The acquisition of an airtight occlusion of the tracheostoma during phonation is important. In case the stoma is not yet well healed or is too large in relation to the patient’s finger size, airtight digital occlusion might pose a problem at this stage. The availability of special, valved-HME’s nowadays may eliminate this problem to a great extent (Ackerstaff, Hilgers, Balm, & Tan, 1998; Van As, Hilgers, Koopmans-van Beinum, & Ackerstaff, 1998). The pictures and video clip show an example of this (11 days) postoperative situation. These devices are often provided to patients shortly after surgery. As alternative method, a gauze covered small balloon could be used to achieve airtight occlusion of the stoma. As a reaction to non-airtight stoma occlusion, the patient may exert too much pressure on the stoma, hence, forcing the prosthesis against the posterior pharyngeal wall and obstructing airflow. Another unfavorable side effect of non-airtight stoma closure is the occurrence of disturbing stoma noise. In order to obtain a good occlusion with only a light pressure on the stoma, the patient is advised to bring the stoma, or the body weight towards the finger, instead of pressing the finger onto the stoma. An additional advantage of using a valved-HME is that the pressure placed on the stoma is more evenly distributed.

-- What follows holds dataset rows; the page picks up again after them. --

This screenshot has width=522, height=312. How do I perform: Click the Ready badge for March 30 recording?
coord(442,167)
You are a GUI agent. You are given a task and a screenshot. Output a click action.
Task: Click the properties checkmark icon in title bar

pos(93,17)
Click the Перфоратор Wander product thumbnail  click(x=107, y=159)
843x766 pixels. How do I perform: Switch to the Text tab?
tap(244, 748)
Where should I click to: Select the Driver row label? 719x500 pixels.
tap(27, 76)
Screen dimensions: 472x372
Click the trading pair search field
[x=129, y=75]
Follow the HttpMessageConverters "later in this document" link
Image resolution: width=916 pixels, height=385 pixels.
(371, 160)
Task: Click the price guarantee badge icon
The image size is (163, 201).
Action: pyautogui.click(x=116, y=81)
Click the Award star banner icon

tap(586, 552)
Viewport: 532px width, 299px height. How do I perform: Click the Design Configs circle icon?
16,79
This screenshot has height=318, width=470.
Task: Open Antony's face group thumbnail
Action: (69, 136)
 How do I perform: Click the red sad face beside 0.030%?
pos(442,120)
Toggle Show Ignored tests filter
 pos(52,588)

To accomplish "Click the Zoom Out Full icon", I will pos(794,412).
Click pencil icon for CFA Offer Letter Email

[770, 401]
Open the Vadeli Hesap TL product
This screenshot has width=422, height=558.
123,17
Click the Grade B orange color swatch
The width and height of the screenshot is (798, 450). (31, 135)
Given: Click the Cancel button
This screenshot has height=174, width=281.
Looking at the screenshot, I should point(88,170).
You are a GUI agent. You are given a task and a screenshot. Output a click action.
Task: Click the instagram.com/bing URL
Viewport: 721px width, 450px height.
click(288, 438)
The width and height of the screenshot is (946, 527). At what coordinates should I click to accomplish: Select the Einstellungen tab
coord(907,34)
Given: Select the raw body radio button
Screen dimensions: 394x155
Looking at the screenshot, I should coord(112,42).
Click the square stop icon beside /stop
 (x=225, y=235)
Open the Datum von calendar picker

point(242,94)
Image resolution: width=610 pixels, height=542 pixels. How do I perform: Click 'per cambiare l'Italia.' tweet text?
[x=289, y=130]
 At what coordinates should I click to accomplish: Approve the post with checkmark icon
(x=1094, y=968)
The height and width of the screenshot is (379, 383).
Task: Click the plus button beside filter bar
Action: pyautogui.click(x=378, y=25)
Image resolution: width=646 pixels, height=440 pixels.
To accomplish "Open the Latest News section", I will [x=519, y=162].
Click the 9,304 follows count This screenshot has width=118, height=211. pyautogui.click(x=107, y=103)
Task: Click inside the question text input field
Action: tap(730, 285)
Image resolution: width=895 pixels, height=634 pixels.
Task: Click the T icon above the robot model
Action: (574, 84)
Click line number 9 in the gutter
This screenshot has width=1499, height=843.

An upright, relaxed body position is important for a good breath support. The back should be straight and the head bend forward just a little to avoid tension in the neck region around the stoma. Therefore, practicing while seated on a chair is preferred over sitting in bed early in therapy.
A calm, abdominal breathing pattern, gentle abdominal inhalation before phonation and an easy, unforced expiration is necessary to obtain a good and relaxed voice. We advise observing the breathing pattern of the patient before starting breathing exercises, since some patients already use a good abdominal breathing pattern. In these patients, the therapist’s role is to make them aware of their abdominal breathing, whereas in those with a thoracic breathing pattern, breathing-exercises should be integrated in the speech therapy program.
Good breath-voice coordination and timing of stoma occlusion are important factors, since stoma noise may occur when the patient closes the stoma too late at the beginning of a sentence, or releases finger pressure too early at the end of a sentence.
When short sentences are formed easily and fluently, exercises are extended by trying longer phrases starting with any initial vowel or consonant. Speech becomes more fluent by using meaningful sentences, instead of just a list of words.